The ride-hailing startup launched its road show on Monday (March 18), and sources told Reuters that executives have been meeting with investors in New York for the past two days. Lyft has set an IPO price range of $62 to $68 per share and is set to price the IPO on March 28.
However, it isn’t known how oversubscribed it is, and the sources added that the IPO price has yet to be determined.
Lyft and its investors aren’t the only ones that will benefit from the IPO. California could receive “$1 billion or more” from the capital gains taxes on the IPO’s stock sales.
“We need those billions for education and other areas,” John Chiang, the state’s former treasurer and controller, told CNBC, adding that the collection of taxes “may not happen all at once, and could be spread over time.”
“If you’re coming with a $19 billion valuation, you’re talking about [a state income tax rate of] 13.3 percent for the millionaires,” he added. “Even though we’re looking at all-in state budget in excess of $200 billion and a general fund budget of about $140 billion-plus, $1 billion or more is significant.”

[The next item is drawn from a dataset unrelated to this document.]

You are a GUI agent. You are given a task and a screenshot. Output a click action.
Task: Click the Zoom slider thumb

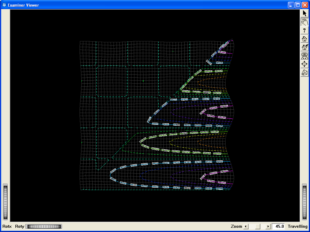(257, 227)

As of 2017, about 70 percent of California’s general fund revenues were generated from personal income tax collections.
“IPOs are good for California’s bottom line,” said Chris Thornberg, a founding partner with Beacon Economics.
In addition, ride-hailing rival Uber is planning to launch its initial public offering (IPO) in April, with sources saying that the company will issue its required public disclosure next month, then start its investor road show. The San Francisco-based company is set to be valued at $120 billion.
“When you’re talking about Uber and its massive valuation, that’s billions,” said Chiang.
And other Bay-area firms are reportedly planning for 2019 IPOs, including Airbnb and Slack.